- [What the exercise asks]: Copy the records word for word, starting at the line containing "You are a computer-use" and continuing through the last of the records. Include that line, and leave out the pictures.

- [Recorded information]:
···

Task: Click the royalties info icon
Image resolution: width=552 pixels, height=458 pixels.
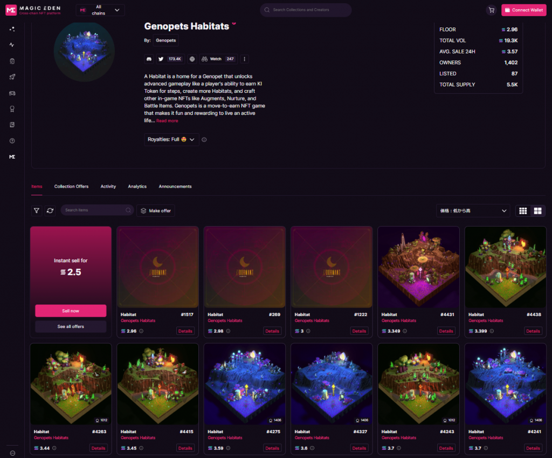Action: 204,140
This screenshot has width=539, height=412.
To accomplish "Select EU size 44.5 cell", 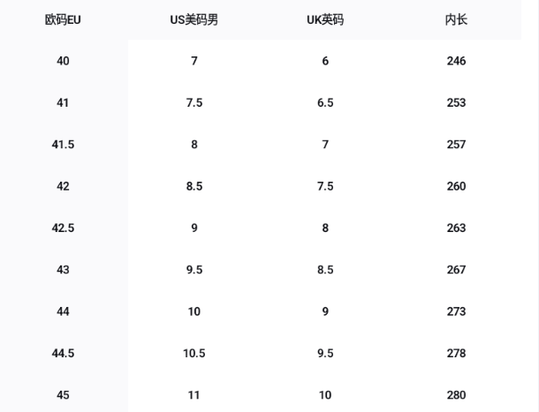I will tap(63, 353).
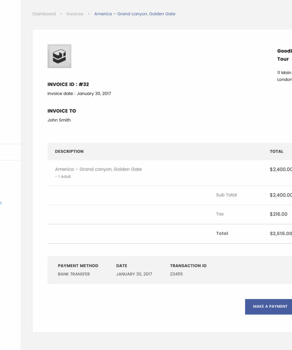Click the bold Total label row
The image size is (292, 350).
(x=222, y=233)
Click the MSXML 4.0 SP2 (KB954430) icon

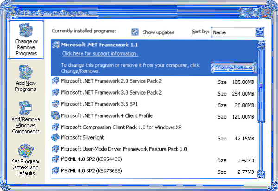point(56,160)
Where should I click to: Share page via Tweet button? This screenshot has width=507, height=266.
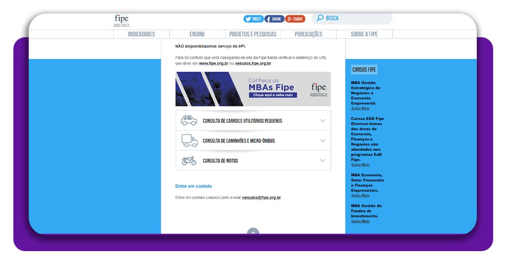coord(254,19)
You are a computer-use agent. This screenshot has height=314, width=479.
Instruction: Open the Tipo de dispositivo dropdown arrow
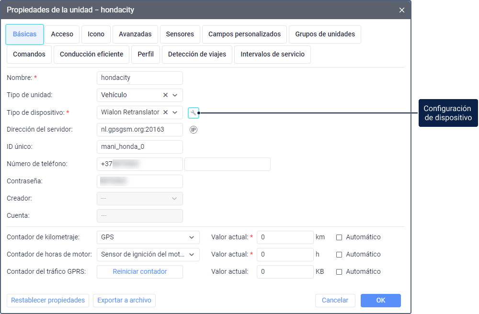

···

- [Correct answer]:
You are a computer-use agent. This screenshot has height=314, width=479.
Instruction: Open the Tipo de dispositivo dropdown arrow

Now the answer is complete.